▶ _Task to carry out_
Swap "computer-use agent" for "desktop agent" throughout the records below and leave every other part of the lines unchanged.

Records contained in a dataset
┏━━

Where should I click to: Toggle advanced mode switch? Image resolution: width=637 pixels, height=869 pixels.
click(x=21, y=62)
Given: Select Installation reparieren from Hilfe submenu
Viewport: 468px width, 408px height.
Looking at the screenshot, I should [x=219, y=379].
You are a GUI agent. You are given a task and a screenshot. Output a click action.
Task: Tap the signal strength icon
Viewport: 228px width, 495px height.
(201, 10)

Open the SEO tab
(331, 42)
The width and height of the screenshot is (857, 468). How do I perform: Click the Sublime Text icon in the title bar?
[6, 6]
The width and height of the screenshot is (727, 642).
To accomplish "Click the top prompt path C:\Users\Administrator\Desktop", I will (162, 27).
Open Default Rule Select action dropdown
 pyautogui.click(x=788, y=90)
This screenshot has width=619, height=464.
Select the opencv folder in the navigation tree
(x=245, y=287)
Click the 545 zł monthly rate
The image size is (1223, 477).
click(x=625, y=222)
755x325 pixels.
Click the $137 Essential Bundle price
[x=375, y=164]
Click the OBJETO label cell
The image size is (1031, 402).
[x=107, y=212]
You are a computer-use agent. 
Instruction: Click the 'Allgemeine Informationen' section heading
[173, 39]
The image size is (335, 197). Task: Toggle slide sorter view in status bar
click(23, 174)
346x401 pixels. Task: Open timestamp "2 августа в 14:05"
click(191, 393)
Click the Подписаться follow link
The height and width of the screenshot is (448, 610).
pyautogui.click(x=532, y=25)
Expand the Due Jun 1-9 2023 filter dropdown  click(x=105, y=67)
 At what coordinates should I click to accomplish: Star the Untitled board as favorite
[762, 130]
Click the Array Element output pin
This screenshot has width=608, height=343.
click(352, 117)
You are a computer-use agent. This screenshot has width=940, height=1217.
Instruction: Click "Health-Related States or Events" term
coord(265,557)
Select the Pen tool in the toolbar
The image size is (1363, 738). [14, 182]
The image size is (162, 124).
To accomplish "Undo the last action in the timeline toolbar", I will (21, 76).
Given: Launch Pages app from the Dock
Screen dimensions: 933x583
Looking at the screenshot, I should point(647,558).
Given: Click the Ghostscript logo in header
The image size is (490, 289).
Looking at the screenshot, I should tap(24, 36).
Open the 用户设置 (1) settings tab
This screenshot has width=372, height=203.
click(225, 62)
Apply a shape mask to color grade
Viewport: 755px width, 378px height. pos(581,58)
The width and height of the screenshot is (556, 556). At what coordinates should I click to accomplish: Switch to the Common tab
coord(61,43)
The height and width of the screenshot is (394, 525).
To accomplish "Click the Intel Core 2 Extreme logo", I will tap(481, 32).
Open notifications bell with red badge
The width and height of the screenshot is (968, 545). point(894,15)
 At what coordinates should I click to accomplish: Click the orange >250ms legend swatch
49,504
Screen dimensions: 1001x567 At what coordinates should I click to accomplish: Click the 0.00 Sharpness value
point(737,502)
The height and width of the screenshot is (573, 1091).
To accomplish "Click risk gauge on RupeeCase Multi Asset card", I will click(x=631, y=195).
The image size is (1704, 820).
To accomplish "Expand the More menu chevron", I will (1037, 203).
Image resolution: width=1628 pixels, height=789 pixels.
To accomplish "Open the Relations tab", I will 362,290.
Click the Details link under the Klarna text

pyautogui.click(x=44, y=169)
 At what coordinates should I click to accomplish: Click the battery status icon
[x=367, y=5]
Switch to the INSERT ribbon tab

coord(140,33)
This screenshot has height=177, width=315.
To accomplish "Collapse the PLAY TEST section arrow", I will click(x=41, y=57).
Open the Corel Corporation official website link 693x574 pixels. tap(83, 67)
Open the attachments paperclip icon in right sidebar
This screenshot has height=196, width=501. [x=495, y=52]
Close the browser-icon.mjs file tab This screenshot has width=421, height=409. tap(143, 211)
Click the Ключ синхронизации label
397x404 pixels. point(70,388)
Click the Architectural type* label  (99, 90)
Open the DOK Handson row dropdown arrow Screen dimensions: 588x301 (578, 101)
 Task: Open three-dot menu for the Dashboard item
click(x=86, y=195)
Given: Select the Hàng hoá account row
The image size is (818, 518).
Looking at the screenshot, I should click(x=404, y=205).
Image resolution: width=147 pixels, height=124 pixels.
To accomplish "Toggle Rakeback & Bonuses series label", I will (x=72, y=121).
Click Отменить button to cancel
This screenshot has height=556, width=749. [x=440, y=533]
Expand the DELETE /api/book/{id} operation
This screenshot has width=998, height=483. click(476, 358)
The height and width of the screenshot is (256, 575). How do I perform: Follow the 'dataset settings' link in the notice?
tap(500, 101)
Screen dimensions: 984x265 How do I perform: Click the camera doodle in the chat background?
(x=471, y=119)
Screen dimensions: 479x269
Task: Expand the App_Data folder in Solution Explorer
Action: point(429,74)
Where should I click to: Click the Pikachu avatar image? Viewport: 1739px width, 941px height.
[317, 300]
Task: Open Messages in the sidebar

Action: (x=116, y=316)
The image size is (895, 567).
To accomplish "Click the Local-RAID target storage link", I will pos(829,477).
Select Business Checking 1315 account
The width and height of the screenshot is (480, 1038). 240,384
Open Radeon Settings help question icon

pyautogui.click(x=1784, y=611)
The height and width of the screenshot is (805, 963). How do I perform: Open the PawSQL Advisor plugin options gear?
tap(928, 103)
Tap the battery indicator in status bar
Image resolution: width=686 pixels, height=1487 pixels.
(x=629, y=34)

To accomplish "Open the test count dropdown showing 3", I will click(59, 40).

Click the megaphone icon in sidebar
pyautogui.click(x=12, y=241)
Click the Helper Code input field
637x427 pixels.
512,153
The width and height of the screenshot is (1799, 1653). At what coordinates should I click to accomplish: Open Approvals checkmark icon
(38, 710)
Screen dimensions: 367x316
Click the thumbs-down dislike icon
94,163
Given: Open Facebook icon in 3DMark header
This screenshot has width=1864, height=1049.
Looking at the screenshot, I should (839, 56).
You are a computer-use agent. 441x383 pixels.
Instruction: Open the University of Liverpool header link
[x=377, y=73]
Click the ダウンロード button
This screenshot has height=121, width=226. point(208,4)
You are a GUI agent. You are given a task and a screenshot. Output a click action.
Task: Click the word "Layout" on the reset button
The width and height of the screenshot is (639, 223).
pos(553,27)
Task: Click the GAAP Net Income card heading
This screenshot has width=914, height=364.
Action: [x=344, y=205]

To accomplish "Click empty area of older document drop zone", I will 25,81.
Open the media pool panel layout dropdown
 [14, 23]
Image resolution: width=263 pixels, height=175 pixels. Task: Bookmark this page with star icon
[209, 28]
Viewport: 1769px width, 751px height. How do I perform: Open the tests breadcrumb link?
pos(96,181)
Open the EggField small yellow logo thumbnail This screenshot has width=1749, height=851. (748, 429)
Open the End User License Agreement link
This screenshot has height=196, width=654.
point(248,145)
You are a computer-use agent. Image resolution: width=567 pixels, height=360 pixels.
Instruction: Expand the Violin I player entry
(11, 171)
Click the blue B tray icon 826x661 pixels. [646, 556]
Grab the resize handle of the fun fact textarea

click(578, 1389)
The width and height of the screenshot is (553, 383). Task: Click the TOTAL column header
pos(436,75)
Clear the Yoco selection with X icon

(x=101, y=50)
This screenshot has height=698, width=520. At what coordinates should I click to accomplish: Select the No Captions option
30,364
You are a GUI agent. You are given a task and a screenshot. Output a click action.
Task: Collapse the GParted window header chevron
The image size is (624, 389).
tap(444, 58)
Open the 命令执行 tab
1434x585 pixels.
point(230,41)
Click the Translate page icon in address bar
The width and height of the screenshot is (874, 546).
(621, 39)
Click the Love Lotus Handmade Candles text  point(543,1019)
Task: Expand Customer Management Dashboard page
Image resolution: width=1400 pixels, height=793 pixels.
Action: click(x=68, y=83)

┗━━

▶ _Reply to the exercise_
Where should I click to: Toggle advanced mode switch? Image resolution: width=637 pixels, height=869 pixels.
click(x=21, y=62)
Given: Select Installation reparieren from Hilfe submenu
Viewport: 468px width, 408px height.
Looking at the screenshot, I should [x=219, y=379].
You are a GUI agent. You are given a task and a screenshot. Output a click action.
Task: Tap the signal strength icon
Viewport: 228px width, 495px height.
(201, 10)

Open the SEO tab
(331, 42)
The width and height of the screenshot is (857, 468). How do I perform: Click the Sublime Text icon in the title bar?
[6, 6]
The width and height of the screenshot is (727, 642).
To accomplish "Click the top prompt path C:\Users\Administrator\Desktop", I will (162, 27).
Open Default Rule Select action dropdown
 pyautogui.click(x=788, y=90)
This screenshot has width=619, height=464.
Select the opencv folder in the navigation tree
(x=245, y=287)
Click the 545 zł monthly rate
The image size is (1223, 477).
click(x=625, y=222)
755x325 pixels.
Click the $137 Essential Bundle price
[x=375, y=164]
Click the OBJETO label cell
The image size is (1031, 402).
[x=107, y=212]
You are a desktop agent. 
Instruction: Click the 'Allgemeine Informationen' section heading
[173, 39]
The image size is (335, 197). Task: Toggle slide sorter view in status bar
click(23, 174)
346x401 pixels. Task: Open timestamp "2 августа в 14:05"
click(191, 393)
Click the Подписаться follow link
The height and width of the screenshot is (448, 610).
pyautogui.click(x=532, y=25)
Expand the Due Jun 1-9 2023 filter dropdown  click(x=105, y=67)
 At what coordinates should I click to accomplish: Star the Untitled board as favorite
[762, 130]
Click the Array Element output pin
This screenshot has width=608, height=343.
click(352, 117)
You are a desktop agent. This screenshot has width=940, height=1217.
Instruction: Click "Health-Related States or Events" term
coord(265,557)
Select the Pen tool in the toolbar
The image size is (1363, 738). [14, 182]
The image size is (162, 124).
To accomplish "Undo the last action in the timeline toolbar", I will (21, 76).
Given: Launch Pages app from the Dock
Screen dimensions: 933x583
Looking at the screenshot, I should point(647,558).
Given: Click the Ghostscript logo in header
The image size is (490, 289).
Looking at the screenshot, I should tap(24, 36).
Open the 用户设置 (1) settings tab
This screenshot has width=372, height=203.
click(225, 62)
Apply a shape mask to color grade
Viewport: 755px width, 378px height. pos(581,58)
The width and height of the screenshot is (556, 556). At what coordinates should I click to accomplish: Switch to the Common tab
coord(61,43)
The height and width of the screenshot is (394, 525).
To accomplish "Click the Intel Core 2 Extreme logo", I will tap(481, 32).
Open notifications bell with red badge
The width and height of the screenshot is (968, 545). point(894,15)
 At what coordinates should I click to accomplish: Click the orange >250ms legend swatch
49,504
Screen dimensions: 1001x567 At what coordinates should I click to accomplish: Click the 0.00 Sharpness value
point(737,502)
The height and width of the screenshot is (573, 1091).
To accomplish "Click risk gauge on RupeeCase Multi Asset card", I will click(x=631, y=195).
The image size is (1704, 820).
To accomplish "Expand the More menu chevron", I will (1037, 203).
Image resolution: width=1628 pixels, height=789 pixels.
To accomplish "Open the Relations tab", I will 362,290.
Click the Details link under the Klarna text

pyautogui.click(x=44, y=169)
 At what coordinates should I click to accomplish: Click the battery status icon
[x=367, y=5]
Switch to the INSERT ribbon tab

coord(140,33)
This screenshot has height=177, width=315.
To accomplish "Collapse the PLAY TEST section arrow", I will click(x=41, y=57).
Open the Corel Corporation official website link 693x574 pixels. tap(83, 67)
Open the attachments paperclip icon in right sidebar
This screenshot has height=196, width=501. [x=495, y=52]
Close the browser-icon.mjs file tab This screenshot has width=421, height=409. tap(143, 211)
Click the Ключ синхронизации label
397x404 pixels. point(70,388)
Click the Architectural type* label  (99, 90)
Open the DOK Handson row dropdown arrow Screen dimensions: 588x301 (578, 101)
 Task: Open three-dot menu for the Dashboard item
click(x=86, y=195)
Given: Select the Hàng hoá account row
The image size is (818, 518).
Looking at the screenshot, I should click(x=404, y=205).
Image resolution: width=147 pixels, height=124 pixels.
To accomplish "Toggle Rakeback & Bonuses series label", I will (x=72, y=121).
Click Отменить button to cancel
This screenshot has height=556, width=749. [x=440, y=533]
Expand the DELETE /api/book/{id} operation
This screenshot has width=998, height=483. click(476, 358)
The height and width of the screenshot is (256, 575). How do I perform: Follow the 'dataset settings' link in the notice?
tap(500, 101)
Screen dimensions: 984x265 How do I perform: Click the camera doodle in the chat background?
(x=471, y=119)
Screen dimensions: 479x269
Task: Expand the App_Data folder in Solution Explorer
Action: point(429,74)
Where should I click to: Click the Pikachu avatar image? Viewport: 1739px width, 941px height.
[317, 300]
Task: Open Messages in the sidebar

Action: (x=116, y=316)
The image size is (895, 567).
To accomplish "Click the Local-RAID target storage link", I will pos(829,477).
Select Business Checking 1315 account
The width and height of the screenshot is (480, 1038). 240,384
Open Radeon Settings help question icon

pyautogui.click(x=1784, y=611)
The height and width of the screenshot is (805, 963). How do I perform: Open the PawSQL Advisor plugin options gear?
tap(928, 103)
Tap the battery indicator in status bar
Image resolution: width=686 pixels, height=1487 pixels.
(x=629, y=34)

To accomplish "Open the test count dropdown showing 3", I will click(59, 40).

Click the megaphone icon in sidebar
pyautogui.click(x=12, y=241)
Click the Helper Code input field
637x427 pixels.
512,153
The width and height of the screenshot is (1799, 1653). At what coordinates should I click to accomplish: Open Approvals checkmark icon
(38, 710)
Screen dimensions: 367x316
Click the thumbs-down dislike icon
94,163
Given: Open Facebook icon in 3DMark header
This screenshot has width=1864, height=1049.
Looking at the screenshot, I should (839, 56).
You are a desktop agent. 441x383 pixels.
Instruction: Open the University of Liverpool header link
[x=377, y=73]
Click the ダウンロード button
This screenshot has height=121, width=226. point(208,4)
You are a GUI agent. You are given a task and a screenshot. Output a click action.
Task: Click the word "Layout" on the reset button
The width and height of the screenshot is (639, 223).
pos(553,27)
Task: Click the GAAP Net Income card heading
This screenshot has width=914, height=364.
Action: [x=344, y=205]

To accomplish "Click empty area of older document drop zone", I will 25,81.
Open the media pool panel layout dropdown
 [14, 23]
Image resolution: width=263 pixels, height=175 pixels. Task: Bookmark this page with star icon
[209, 28]
Viewport: 1769px width, 751px height. How do I perform: Open the tests breadcrumb link?
pos(96,181)
Open the EggField small yellow logo thumbnail This screenshot has width=1749, height=851. (748, 429)
Open the End User License Agreement link
This screenshot has height=196, width=654.
point(248,145)
You are a desktop agent. Image resolution: width=567 pixels, height=360 pixels.
Instruction: Expand the Violin I player entry
(11, 171)
Click the blue B tray icon 826x661 pixels. [646, 556]
Grab the resize handle of the fun fact textarea

click(578, 1389)
The width and height of the screenshot is (553, 383). Task: Click the TOTAL column header
pos(436,75)
Clear the Yoco selection with X icon

(x=101, y=50)
This screenshot has height=698, width=520. At what coordinates should I click to accomplish: Select the No Captions option
30,364
You are a GUI agent. You are given a task and a screenshot. Output a click action.
Task: Collapse the GParted window header chevron
The image size is (624, 389).
tap(444, 58)
Open the 命令执行 tab
1434x585 pixels.
point(230,41)
Click the Translate page icon in address bar
The width and height of the screenshot is (874, 546).
(621, 39)
Click the Love Lotus Handmade Candles text  point(543,1019)
Task: Expand Customer Management Dashboard page
Image resolution: width=1400 pixels, height=793 pixels.
Action: click(x=68, y=83)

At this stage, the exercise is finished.